I am wondering if we can say more if $X$ has extra structure. In particular, is the following true:
Let $X$ be a compact metric space and $\mathcal B$ be its Borel $\sigma$-algebra.
Let $\mu$ be a Borel probability measure on $X$ and $T:X\to X$ be measure preserving.
Then are the following two statements equivalent:
1) $T$ is $\mu$-ergodic.
2) If a continuous map $f:X\to \mathbb R$ satisfies that $f\circ T=f$ $\mu$-a.e., then $f$ is constant $\mu$-a.e.
Perhaps one may need to assume that $T$ is continuous and that $\mu(U)>0$ for each open set $U\subseteq X$.
Best Answer
The following answer has a slight flaw, but it gets the point across. I'll mention and correct the flaw after the answer (editing the answer to make it correct will distract from the main idea).
Consider $X = [-1,1] \subseteq \mathbb{R}$ and $\mu = \frac{1}{2}\cdot\text{Lebesgue}$. Let $T(x) = 1-x$ for $0 \le x \le 1$ and $Tx = -1-x$ for $-1 \le x \le 0$. Clearly $T$ is not ergodic. However, there is no continuous $f$ with $f \circ T = f$ $\mu$-a.e. but with $f$ not constant $\mu$-a.e.. Suppose otherwise.
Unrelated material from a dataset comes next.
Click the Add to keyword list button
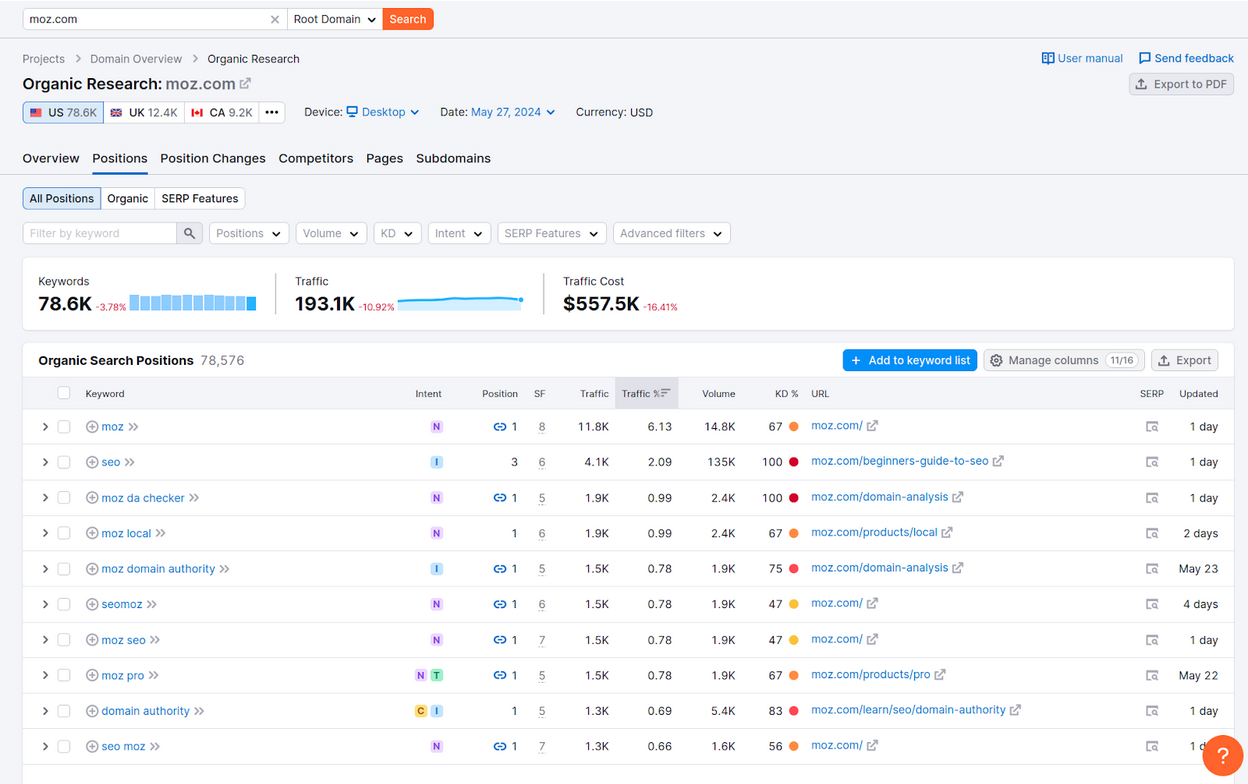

Since $T|_{[-1,0]}$ and $T|_{[0,1]}$ are ergodic and $f|_{[-1,0]}, f|_{[0,1]}$ are $T$-invariant and in $L^1$, $f|_{[-1,0]}$ and $f|_{[0,1]}$ must be $\mu$-a.e. constant, which, by continuity, means they are (everywhere) constant. Since $f$ is continuous, these constants must match, which means $f$ is everywhere constant, a contradiction.
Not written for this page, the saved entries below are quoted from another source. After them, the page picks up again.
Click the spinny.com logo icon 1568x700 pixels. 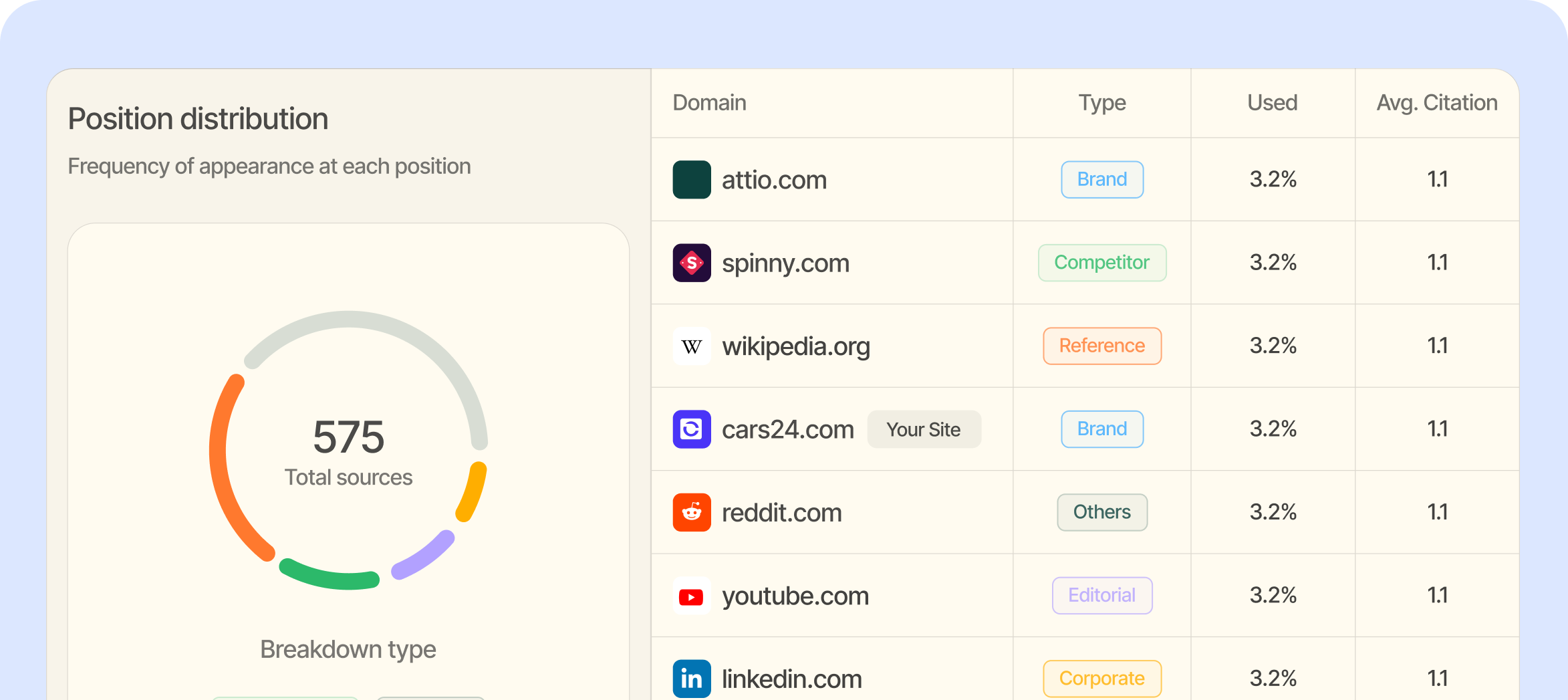tap(691, 263)
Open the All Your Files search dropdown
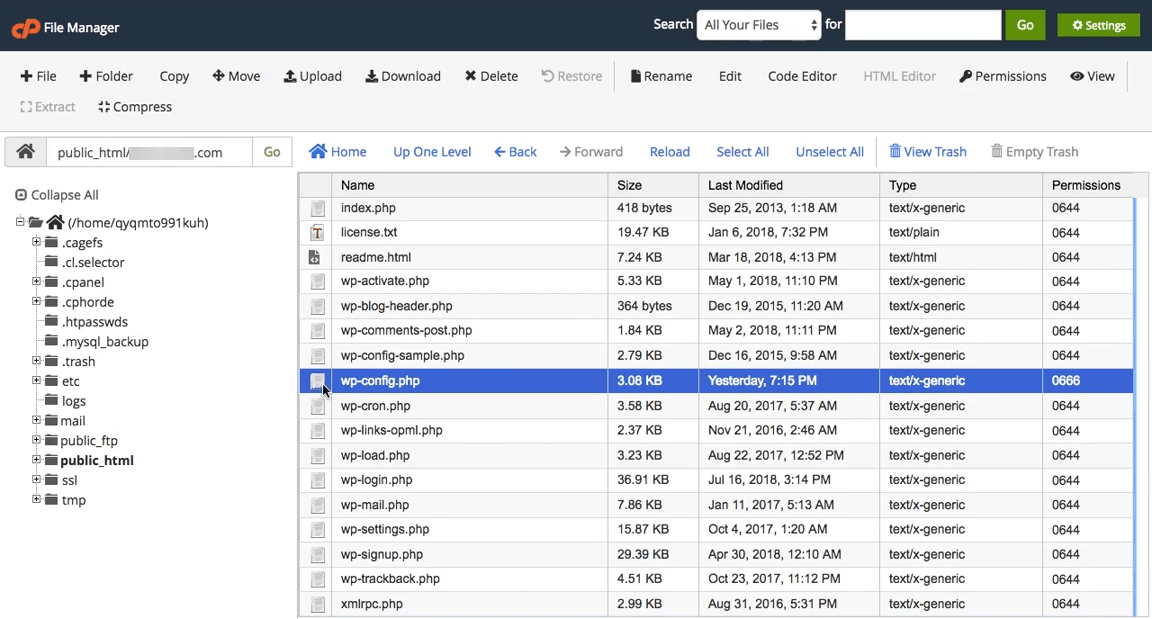The image size is (1152, 619). click(759, 25)
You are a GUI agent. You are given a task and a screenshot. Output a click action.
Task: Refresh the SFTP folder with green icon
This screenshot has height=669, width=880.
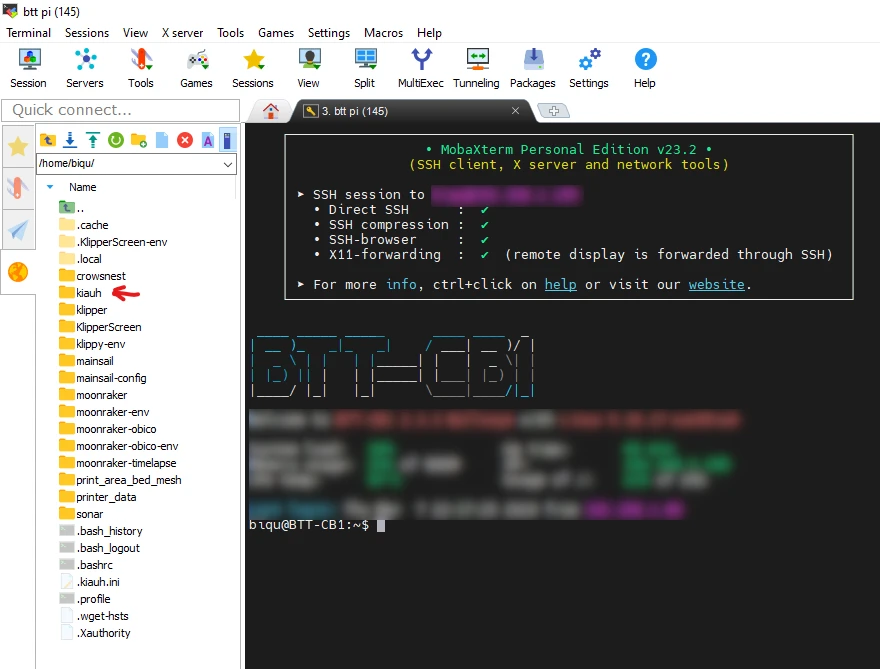click(x=116, y=140)
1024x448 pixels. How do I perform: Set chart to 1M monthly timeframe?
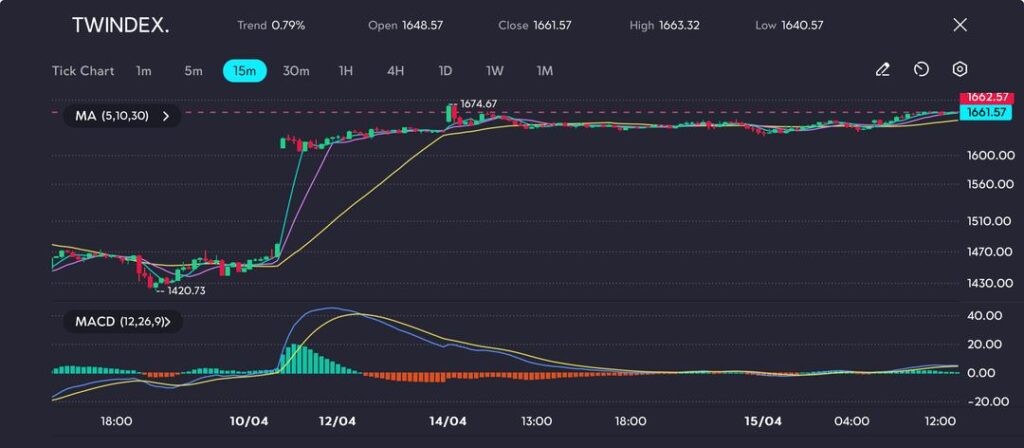click(544, 71)
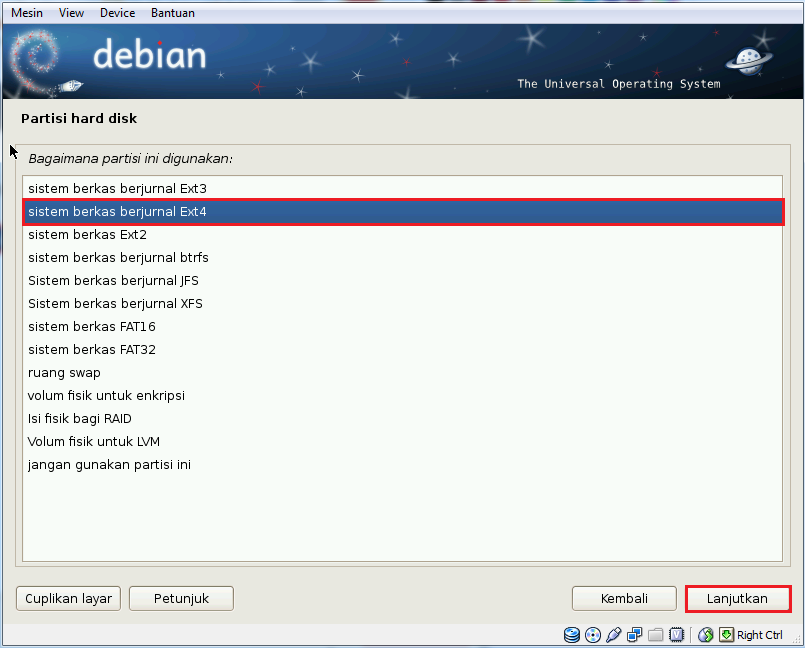This screenshot has width=805, height=648.
Task: Click the network adapters indicator icon
Action: point(635,634)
The flaw is that $T$ is not well-defined, since $0$ gets mapped to two distinct points. To fix this, have $X = [-1,1] \cup \{-30\}$ and have $T$ be $T(x) = 1-x$ for $0 \le x \le 1$, $T(x) = -1-x$ for $-1 < x < 0$, $T(-30) = -1, T(-1) = -30$. Then proceed basically the same as before.